How Hostinger Went From Weekend Chatbot Experiment to 1 Million AI Conversations a Month

When Hostinger's AI Tech Lead Mantas Lukauskas first experimented with neural networks over a weekend to see if they could answer customer questions, he had no product roadmap in mind—just curiosity. Five years later, that experiment has evolved into Kodee, an agentic AI assistant handling over one million customer conversations per month, with an automation rate that climbed from 50% in January 2025 to 85% today.
Lukauskas shared the full journey at DevSparks 2026 Bengaluru, speaking with YourStory in a session titled "From Chatbot to Agent: Building AI That Can Run Infrastructure." The story is a practical blueprint for any business trying to bridge the gap between AI experimentation and production-grade deployment.
The Three Lessons That Shaped Kodee
Hostinger's path from chatbot to agentic system surfaced hard-won lessons that apply broadly:
- Never rely on a single model provider. AI providers experience outages. Hostinger—handling around 200,000 customer chats per week—built fallback mechanisms using open-source models and cloud-based routing. A single-provider dependency is a single point of failure.
- Cost discipline matters as much as capability. Lukauskas was direct: "If you want to kill a fly, you don't need a bazooka." Not every interaction needs generative AI. Identifying which tasks don't require it is as important as identifying which ones do.

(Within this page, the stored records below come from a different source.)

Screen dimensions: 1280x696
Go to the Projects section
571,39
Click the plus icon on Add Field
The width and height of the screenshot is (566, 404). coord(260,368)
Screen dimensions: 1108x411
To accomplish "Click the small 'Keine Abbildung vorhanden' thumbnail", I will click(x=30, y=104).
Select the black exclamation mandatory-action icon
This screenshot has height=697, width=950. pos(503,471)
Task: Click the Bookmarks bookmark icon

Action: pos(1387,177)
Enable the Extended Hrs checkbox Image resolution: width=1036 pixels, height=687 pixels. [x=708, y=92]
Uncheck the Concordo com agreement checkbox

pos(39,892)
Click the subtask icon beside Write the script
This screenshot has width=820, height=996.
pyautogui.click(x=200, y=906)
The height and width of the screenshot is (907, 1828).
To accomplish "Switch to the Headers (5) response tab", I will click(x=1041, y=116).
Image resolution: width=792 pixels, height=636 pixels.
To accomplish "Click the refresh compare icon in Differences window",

- Keep humans in the loop intentionally. Hostinger gave customers the option to escalate to a human agent from day one. Some companies rushed to remove human support entirely and had to reverse course. Hostinger framed AI as expanding customer options, not replacing them.
Key Takeaways
- Agentic systems can remember context, access external tools, and complete multi-step tasks—but successful deployment requires infrastructure, latency management, security governance, and benchmark evaluation, not just model selection.
- Hostinger uses large language models as automated evaluators, scoring Kodee's outputs on accuracy, tone, and brand alignment.
- The biggest barrier to AI adoption, Lukauskas argued, is not technical—it's hesitation. Modern tooling has lowered the barrier to building and launching a prototype to the point where getting started is the most important step.